It's exactly the same as when you have more int variables than there are integer registers: the compiler may have to spill them to memory if too many are live at the same time, and reload them later. Register allocation for vector registers is done pretty much the same way as register allocation for integer regs, analysing the data flow of a function and figuring out which variables are alive at the same time.

You should think of _mm_load_ps/loadu and store/storeu intrinsics as more describing the type-punning to/from vector types, not as being the only thing that can compile to a vector load or store instruction, or always compiling to a load/store.

And BTW, x86-64 has xmm0..15. Compile for 64-bit if you want code that needs several registers to be efficient.

SSE for 3D vectors:

Generally avoid keeping a single direction/geometry vector in a SIMD vector.
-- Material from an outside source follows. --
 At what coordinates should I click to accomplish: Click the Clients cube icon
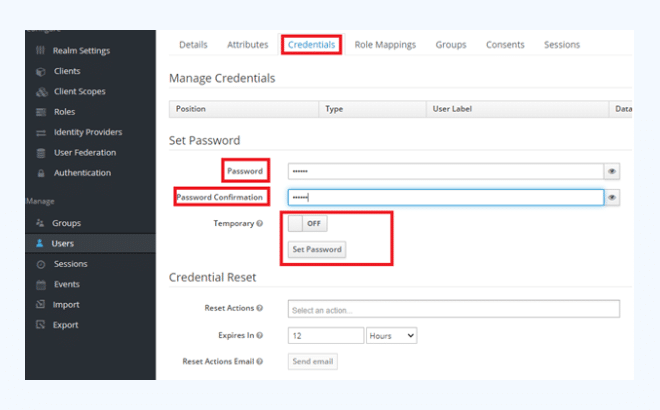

You can add efficiently, but any cross- or dot-products or length calculations will require shuffling.

It's better if you can use a vector of 4 x values, a vector of 4 y values, etc., so you can compute 4 lengths in parallel. See https://stackoverflow.com/tags/sse/info for more, especially these slides: SIMD at Insomniac Games (GDC 2015) which show how to lay out your data for efficient SIMD. (Struct of arrays, not array of structs).

See also Parallel programming using Haswell architecture

Sometimes you can get a minor benefit for a single vector in cases where you can't reorganize to compute lots of things in parallel. _mm_setr_ps() can be slow if the source data isn't contiguous, though.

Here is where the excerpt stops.